Senate in search of consensus on data breach notification law may try a backdoor approach

Tony Romm writes:

Congress failed to pass a new federal law last year requiring the litany of companies affected by data breaches — from gaming giant Sony to shoe e-tailer Zappos — to notify consumers. But now some lawmakers believe they have a new route for passage: the Senate’s upcoming cybersecurity reform bill.

Read more on Politico.

There have been a slew of proposals over the past five years but none of the proposals have really been satisfactory and as I noted earlier this week in commenting on Senator Feinstein’s proposal, there is great concern that a weak federal law that preempts stronger state laws will do more harm than good.

If a federal proposal or amendment were put forth that mirrored a strong state law, I expect it would get a lot of support from the public and that some businesses would even get behind it because what they might lose by having more stringent requirements would be offset by what they’d gain in not having so many individual state laws to comply with.
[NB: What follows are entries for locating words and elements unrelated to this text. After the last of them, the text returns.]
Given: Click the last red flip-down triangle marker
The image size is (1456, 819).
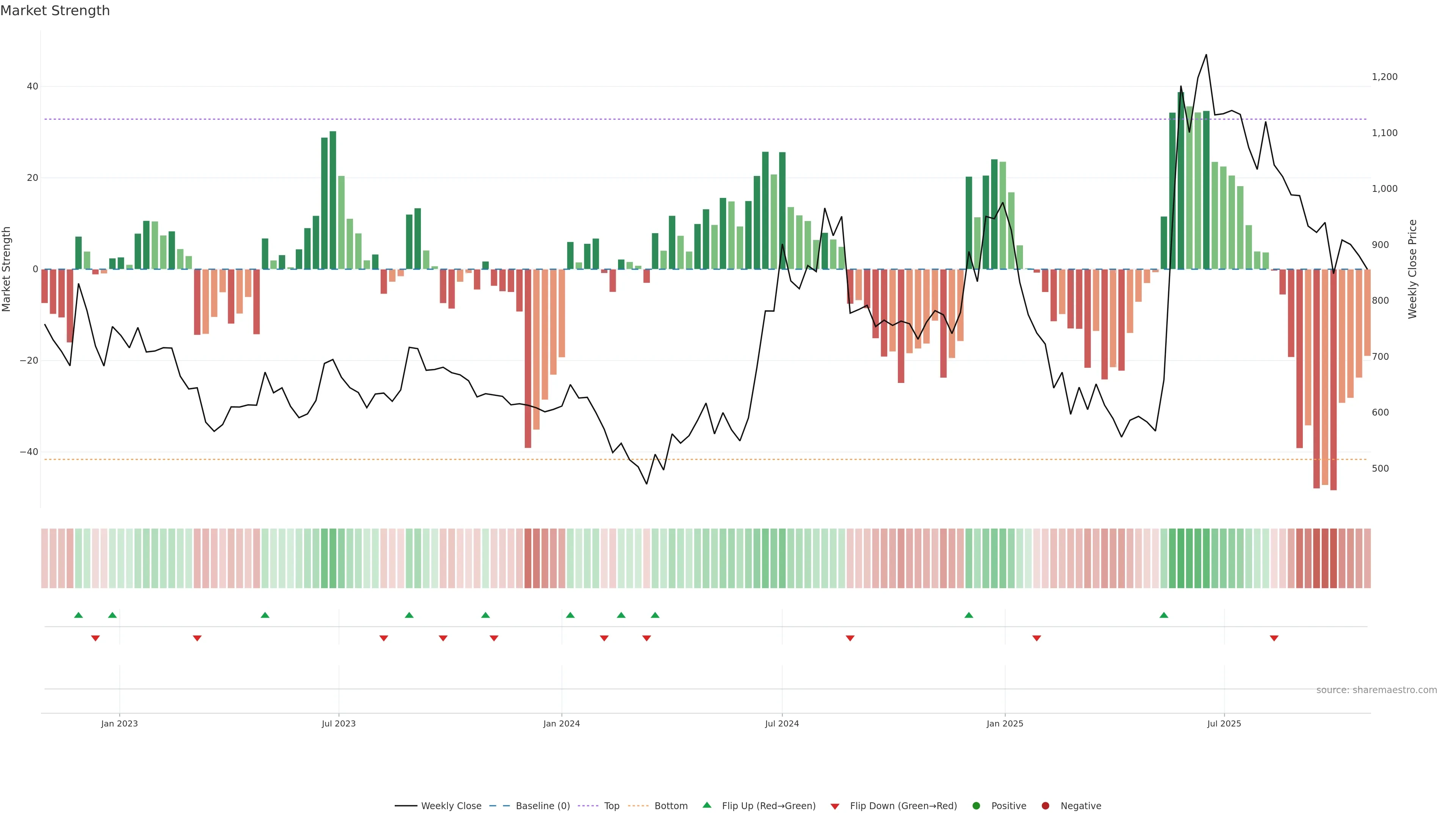Looking at the screenshot, I should [x=1274, y=638].
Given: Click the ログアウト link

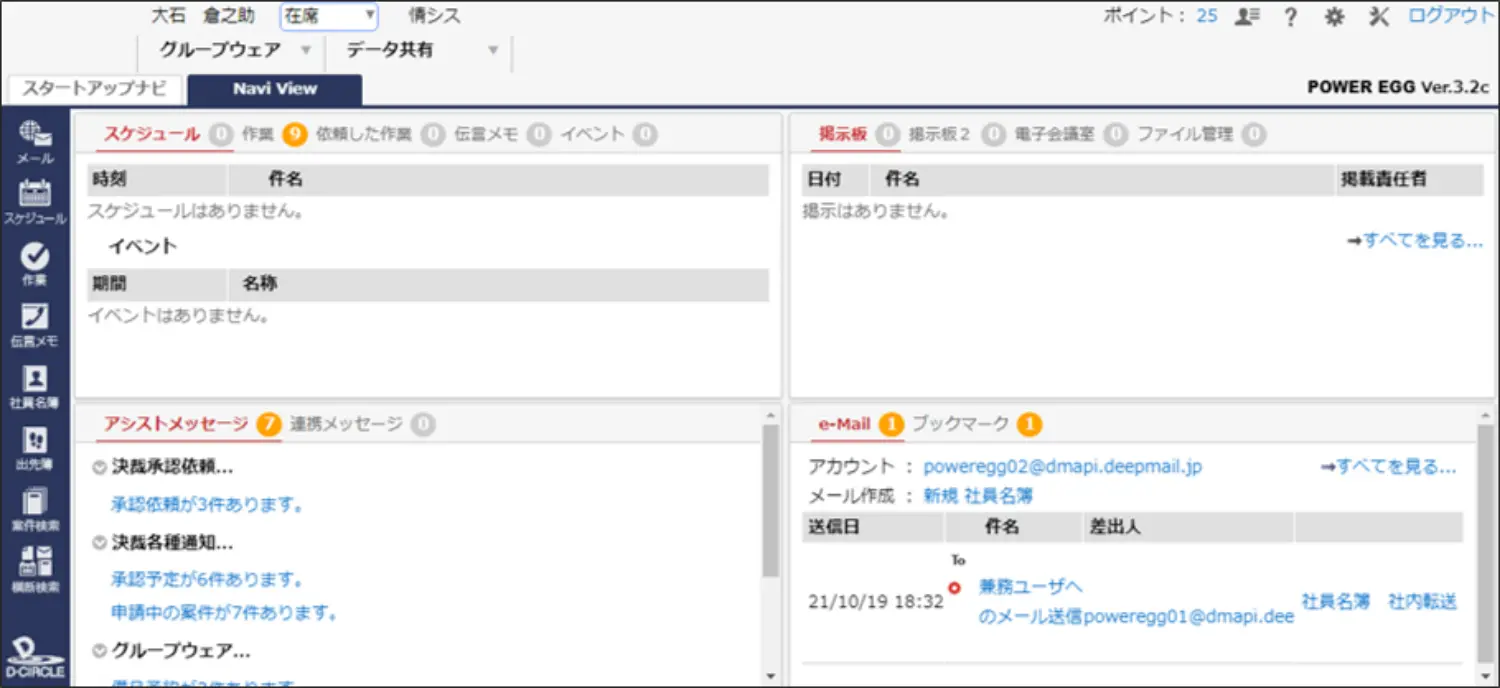Looking at the screenshot, I should [1450, 16].
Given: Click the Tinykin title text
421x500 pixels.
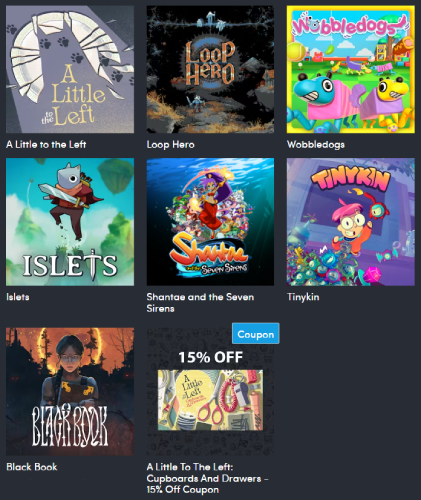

A strong federal breach notification law could also reduce the chaos that has sometimes resulted from various carve-outs. I’ve said this ad nauseum but Congress has failed to get the message: it doesn’t matter what type of entity was in stewardship of the data: if certain types of information are compromised, the entity should have to notify the individual.

Trying to slide through a breach notification law as an amendment to a cybersecurity reform bill almost guarantees that any amendment will be for a weak breach notification standard. We need to remain alert and let Congress know that that is NOT acceptable.